* [Esercizi da svolgere]:
(1) Riscrivi parola per parola la parte del brano su Djalali che va da "Da anni ormai" a "condannato per terrorismo.".
(2) Rispondi a queste domande sul brano su Djalali:
(a) Da quanti anni Djalali è detenuto in Iran?
(b) In quale campo della medicina è specializzato?
(c) In che anno Novara gli ha dato la cittadinanza onoraria?
(3) Scrivi il seguito del brano su Djalali, riprendendo subito dopo la sua ultima frase.

* [Brano da esaminare]:
##############################
Da anni ormai Amnesty International cerca di mobilitare – invano – le coscienze europee sul caso del prof. Ahmadreza Djalali, cittadino iraniano e svedese, professore all’Università del Piemonte Orientale a Novara, detenuto da sette anni in attesa di impiccagione in Iran.
Una vicenda surreale e che purtroppo non ha suscitato lo stesso clamore mediatico del caso di Patrick Zaki. Se non interverranno fatti nuovi, a tre anni dalla condanna capitale, Djalali sarà impiccato nei prossimi giorni essendo caduti tutti gli appelli e, nelle scorse settimane, anche la ventilata possibilità di uno scambio con un detenuto iraniano in Svezia condannato per terrorismo.
La carriera universitaria di Djalali- Specializzato in medicina di emergenza, Djalali ha svolto ricerche ed insegnato a livello universitario non solo in Svezia (dove è stato residente per diversi anni con la famiglia, assumendo la cittadinanza svedese) ma anche in alcuni altri istituti europei, tra cui l’Università del Piemonte Orientale e il centro Crimedim di Novara, comune che nel 2019 gli ha conferito la cittadinanza onoraria mentre già era detenuto nelle carceri iraniane da circa tre anni.
##############################
Voci del dataset
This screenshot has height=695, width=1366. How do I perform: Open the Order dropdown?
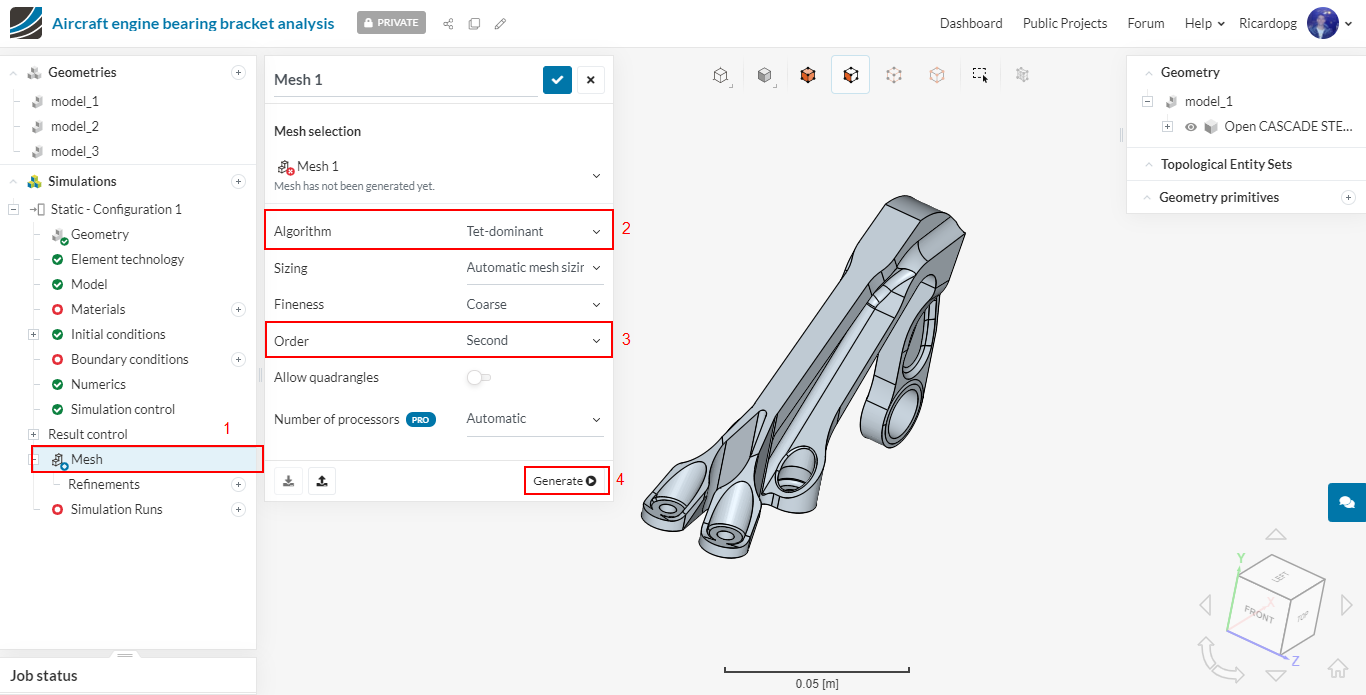(534, 341)
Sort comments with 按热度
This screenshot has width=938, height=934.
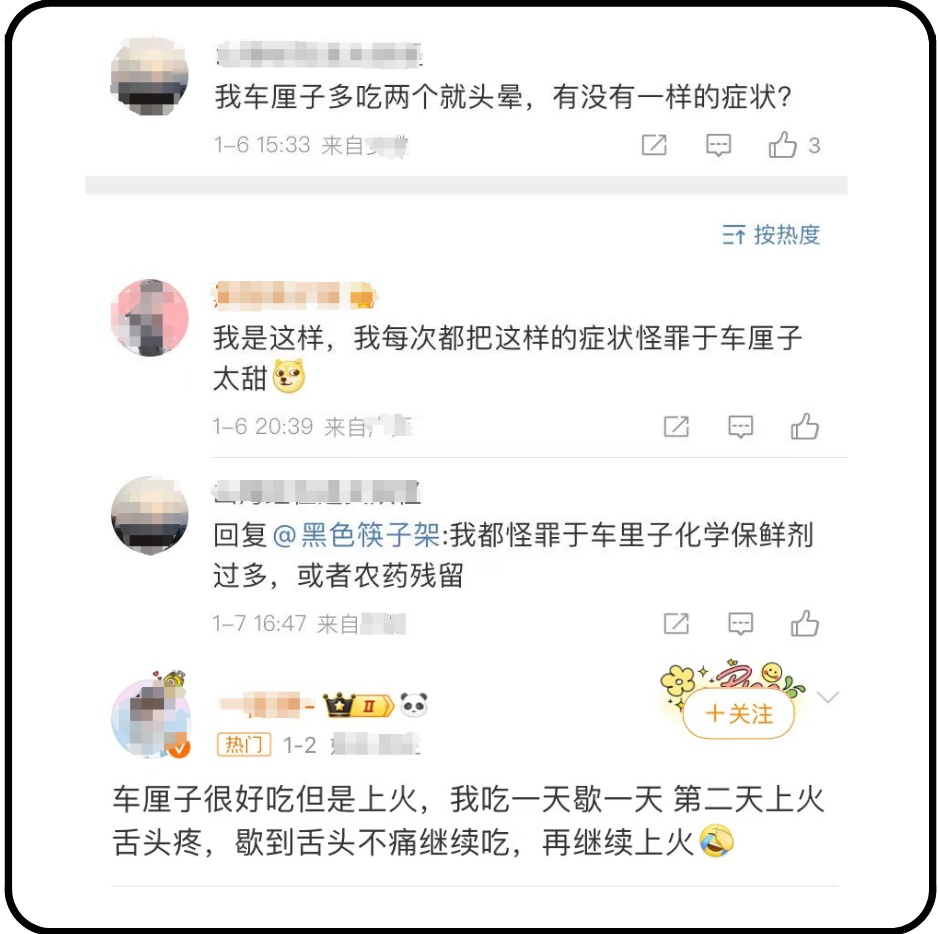(x=770, y=235)
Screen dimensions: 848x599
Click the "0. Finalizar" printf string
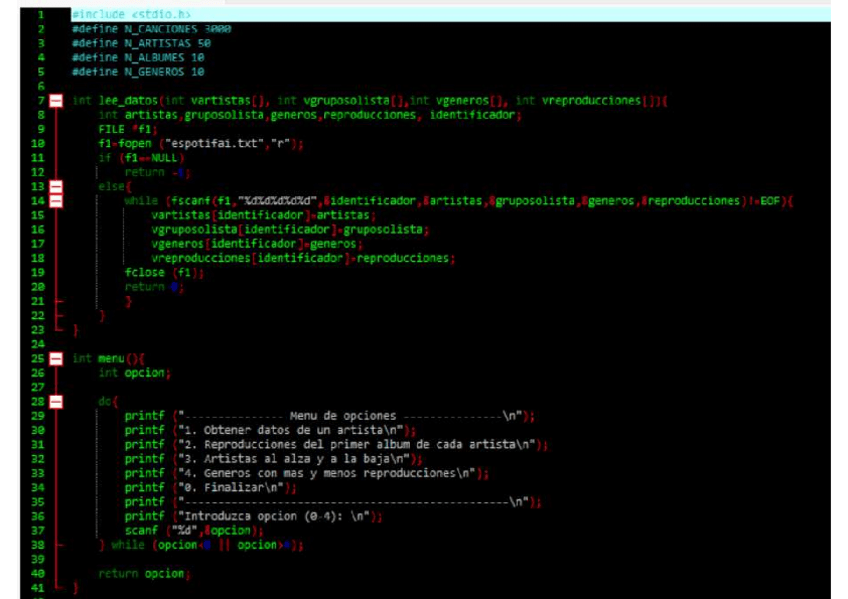[235, 487]
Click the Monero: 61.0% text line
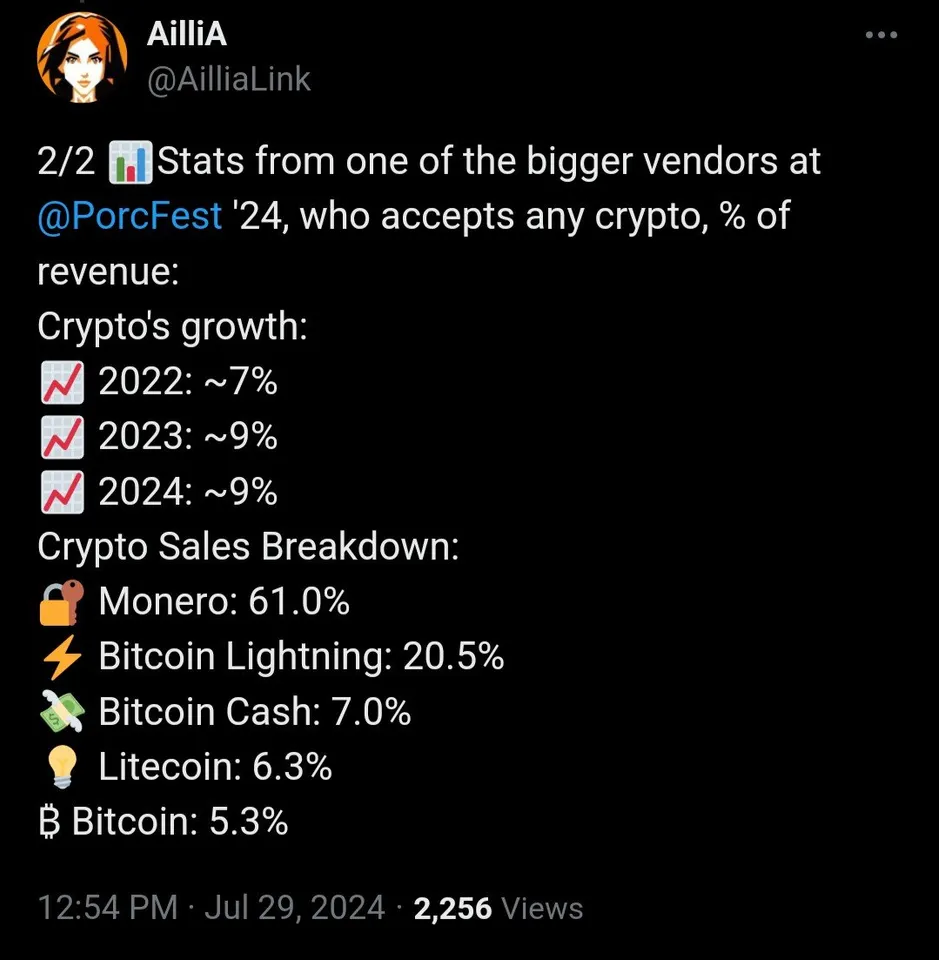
##############################
* [Risposte]:
(1)
Da anni ormai Amnesty International cerca di mobilitare – invano – le coscienze europee sul caso del prof. Ahmadreza Djalali, cittadino iraniano e svedese, professore all’Università del Piemonte Orientale a Novara, detenuto da sette anni in attesa di impiccagione in Iran.
Una vicenda surreale e che purtroppo non ha suscitato lo stesso clamore mediatico del caso di Patrick Zaki. Se non interverranno fatti nuovi, a tre anni dalla condanna capitale, Djalali sarà impiccato nei prossimi giorni essendo caduti tutti gli appelli e, nelle scorse settimane, anche la ventilata possibilità di uno scambio con un detenuto iraniano in Svezia condannato per terrorismo.

(2)
(a) Da sette anni.
(b) Medicina di emergenza.
(c) Nel 2019.

(3)
Accusato di spionaggio – Djalali era stato arrestato nel 2016, mentre si trovava in Iran su invito dell’Università di Teheran e Shiraz, con l’accusa di spionaggio a favore dei servizi segreti israeliani. Per questa accusa delirante può essere giustiziato in qualsiasi momento, poiché nei giorni scorsi la magistratura iraniana ha comunicato di aver terminato con esito sfavorevole la procedura di revisione del suo caso, avviata su richiesta del suo avvocato d’ufficio non essendo stato concesso a Djalali di avere un avvocato di fiducia.
L’esecuzione della condanna era inizialmente prevista per il 21 maggio, poi sospesa in attesa di questo ultimo ricorso. Secondo le informazioni fornite dal suo avvocato, Djalali (dopo un’ultima comunicazione telefonica ai famigliari lo scorso 24 novembre) non può tra l’altro più telefonare alla sua famiglia, nel frattempo tornata in Iran, né può più incontrarsi o parlare con il difensore; è in isolamento e perennemente minacciato di esecuzione.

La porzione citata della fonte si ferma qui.